SanLucar CEO Stephan Rötzer

"We have already founded a company in China and we will get involved in Arabic countries; we are already selling to a company there which will be very interesting in the coming months."

Closer to home but still untapped, Rötzer described the English market as "pre-destined" for SanLucar.

"They want to go direct to origin, they want the most modern varieties, they want a company that is a marketer at the same time and they also concentrate on huge volumes for new varieties," he said.

"For us that's easy and logical, but we've never been to England except for some sites where we've sold to Sainsbury's.

"Now I think the moment has arrived for us to provide our services, because that's something we can do today for people who want new varieties to be delivered."

Rötzer claimed the German market was the "toughest in the world", but its combativeness and heavy focus on discounting have given rise to many independent stores looking for differentiation through their fresh produce sections.

"It's wonderful working with independent supermarkets because every day they invent what we could call 'fruit boutiques' that in my opinion are the most beautiful in the world.

"For the Rewes and Edekas who have independent owners, each one lives in their area and adapts to where they are, and they want 'authentic islands' of freshness."

He said German consumers were very knowledgeable about how to select and keep meat, cheese and fish, but through its communications the company would like to bring about that same familiarity in the produce aisle.

"We want consumers to learn how to consumer fruits and vegetables with the same care they would give to fish or meat. I'd love that to happen," Rötzer said.

Integration in the community, wherever it may be

While the company continues to globalize its reach with production all around the world and new markets in the pipeline, Rötzer is cognizant of keeping strong local ties wherever SanLucar operates.

With the Spanish economic crisis putting the strain on many families, in recent years SanLucar has been giving back to the community in Valencia with its 'puchero' service for the needy, referring to a traditional stew.

Through NGO 'La Casa Grande' SanLucar allows beneficiaries to take the food home, so parents do not have to go through the social stigma of taking the family to a soup kitchen.

"That way people can keep their dignity with their family and their kids," Rötzer said.

"We don't just help them with the food, but we give gifts for the kids at Christmas, we collect clothes for people who need it in Valencia.

"It doesn't matter where we produce. If you want to produce quality, you can only do it with happy people."

He said when a company went to a country in conflict, it only had one asset - the people there.

"If you want to live together in the environment, there's only one thing you can do - become part of it.

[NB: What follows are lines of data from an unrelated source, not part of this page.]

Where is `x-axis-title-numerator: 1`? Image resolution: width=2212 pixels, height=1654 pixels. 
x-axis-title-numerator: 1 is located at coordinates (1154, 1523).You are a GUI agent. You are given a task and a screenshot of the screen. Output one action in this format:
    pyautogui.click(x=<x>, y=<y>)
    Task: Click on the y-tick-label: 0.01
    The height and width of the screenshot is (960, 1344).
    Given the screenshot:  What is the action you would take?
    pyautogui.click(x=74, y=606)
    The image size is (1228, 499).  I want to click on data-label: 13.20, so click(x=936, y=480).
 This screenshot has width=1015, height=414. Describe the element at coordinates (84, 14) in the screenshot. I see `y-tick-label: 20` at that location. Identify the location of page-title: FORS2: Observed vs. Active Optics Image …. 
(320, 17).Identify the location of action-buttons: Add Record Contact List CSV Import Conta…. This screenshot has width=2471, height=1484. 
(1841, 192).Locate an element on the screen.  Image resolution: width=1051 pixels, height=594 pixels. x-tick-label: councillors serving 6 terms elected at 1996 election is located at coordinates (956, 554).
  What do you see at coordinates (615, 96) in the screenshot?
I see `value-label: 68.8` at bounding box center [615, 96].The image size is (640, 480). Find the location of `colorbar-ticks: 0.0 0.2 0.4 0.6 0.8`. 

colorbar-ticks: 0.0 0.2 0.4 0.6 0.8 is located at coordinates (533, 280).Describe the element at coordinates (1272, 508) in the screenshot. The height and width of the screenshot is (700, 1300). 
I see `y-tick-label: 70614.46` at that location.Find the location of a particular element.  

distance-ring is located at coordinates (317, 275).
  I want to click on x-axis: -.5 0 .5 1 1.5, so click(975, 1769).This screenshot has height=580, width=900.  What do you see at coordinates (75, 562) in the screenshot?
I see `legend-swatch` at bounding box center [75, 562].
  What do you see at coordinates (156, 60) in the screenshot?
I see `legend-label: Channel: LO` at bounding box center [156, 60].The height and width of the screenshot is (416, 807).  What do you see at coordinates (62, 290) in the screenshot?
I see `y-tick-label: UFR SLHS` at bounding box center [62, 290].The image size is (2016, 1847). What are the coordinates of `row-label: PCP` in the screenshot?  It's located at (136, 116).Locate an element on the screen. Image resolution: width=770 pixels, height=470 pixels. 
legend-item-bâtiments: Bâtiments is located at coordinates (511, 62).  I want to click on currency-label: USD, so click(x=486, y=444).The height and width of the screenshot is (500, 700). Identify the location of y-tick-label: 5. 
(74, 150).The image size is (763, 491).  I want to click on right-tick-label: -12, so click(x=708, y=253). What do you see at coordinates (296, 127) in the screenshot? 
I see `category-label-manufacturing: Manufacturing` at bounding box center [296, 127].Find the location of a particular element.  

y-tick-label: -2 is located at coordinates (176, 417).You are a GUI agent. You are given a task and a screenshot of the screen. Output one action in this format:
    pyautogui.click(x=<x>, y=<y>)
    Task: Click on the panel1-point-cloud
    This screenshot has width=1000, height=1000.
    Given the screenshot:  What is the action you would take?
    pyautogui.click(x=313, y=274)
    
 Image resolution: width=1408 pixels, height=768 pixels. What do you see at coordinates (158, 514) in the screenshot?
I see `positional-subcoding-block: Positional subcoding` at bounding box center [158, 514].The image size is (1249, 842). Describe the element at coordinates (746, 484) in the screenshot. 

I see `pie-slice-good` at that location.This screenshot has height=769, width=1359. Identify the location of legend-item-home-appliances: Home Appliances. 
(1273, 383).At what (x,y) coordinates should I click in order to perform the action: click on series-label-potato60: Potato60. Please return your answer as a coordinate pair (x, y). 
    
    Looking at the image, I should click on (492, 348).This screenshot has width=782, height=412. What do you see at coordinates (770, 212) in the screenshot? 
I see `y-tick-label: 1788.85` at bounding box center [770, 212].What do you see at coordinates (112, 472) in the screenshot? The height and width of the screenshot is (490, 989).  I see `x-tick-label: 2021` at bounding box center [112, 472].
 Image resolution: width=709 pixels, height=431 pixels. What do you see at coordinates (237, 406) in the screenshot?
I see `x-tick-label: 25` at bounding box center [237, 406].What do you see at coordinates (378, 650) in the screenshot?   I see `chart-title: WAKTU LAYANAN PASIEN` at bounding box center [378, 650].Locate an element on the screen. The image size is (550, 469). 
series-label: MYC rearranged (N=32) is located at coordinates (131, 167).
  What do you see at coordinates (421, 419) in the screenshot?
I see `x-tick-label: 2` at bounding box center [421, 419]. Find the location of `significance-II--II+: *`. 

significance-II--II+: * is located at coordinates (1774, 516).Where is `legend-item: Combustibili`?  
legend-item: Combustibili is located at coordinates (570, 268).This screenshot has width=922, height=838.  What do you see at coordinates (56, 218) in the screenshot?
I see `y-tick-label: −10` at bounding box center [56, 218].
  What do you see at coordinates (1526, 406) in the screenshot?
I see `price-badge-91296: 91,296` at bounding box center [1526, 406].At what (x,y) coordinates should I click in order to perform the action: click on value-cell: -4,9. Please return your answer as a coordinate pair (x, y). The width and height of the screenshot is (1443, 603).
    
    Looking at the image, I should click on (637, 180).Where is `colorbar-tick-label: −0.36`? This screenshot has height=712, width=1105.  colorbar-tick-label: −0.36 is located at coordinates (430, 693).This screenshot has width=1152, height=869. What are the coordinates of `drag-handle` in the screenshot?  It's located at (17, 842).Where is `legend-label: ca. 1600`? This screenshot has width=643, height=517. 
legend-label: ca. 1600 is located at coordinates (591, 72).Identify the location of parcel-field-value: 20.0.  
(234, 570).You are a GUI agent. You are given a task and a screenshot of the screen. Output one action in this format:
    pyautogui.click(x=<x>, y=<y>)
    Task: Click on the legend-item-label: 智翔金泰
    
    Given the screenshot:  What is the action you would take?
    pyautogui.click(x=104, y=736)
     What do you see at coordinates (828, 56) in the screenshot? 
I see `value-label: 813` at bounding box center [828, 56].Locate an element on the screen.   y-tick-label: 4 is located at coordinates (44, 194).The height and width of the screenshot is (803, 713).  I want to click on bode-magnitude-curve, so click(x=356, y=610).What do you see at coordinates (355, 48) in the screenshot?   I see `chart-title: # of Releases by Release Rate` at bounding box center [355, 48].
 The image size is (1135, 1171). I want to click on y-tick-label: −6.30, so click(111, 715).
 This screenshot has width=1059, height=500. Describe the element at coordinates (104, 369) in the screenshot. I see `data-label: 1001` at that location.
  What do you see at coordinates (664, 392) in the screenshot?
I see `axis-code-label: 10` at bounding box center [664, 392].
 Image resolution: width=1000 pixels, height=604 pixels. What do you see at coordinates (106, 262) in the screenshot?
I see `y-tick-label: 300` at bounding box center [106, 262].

"If you go in like a colonialist, you will be treated like a colonialist."

One good example is Tunisia, where the group provides scholarships for children, medical attention, transport to and from farms, support for the disabled, and obliging people to be paid in bank accounts; the latter ensures female workers have more autonomy with the money they earn.

"The revolution was a big shock for us, and the only company that didn't have a day of strikes in Tunisia was us," he said.

"During the revolution, the kids' fathers patrolled the company because they said 'this has to be protected'."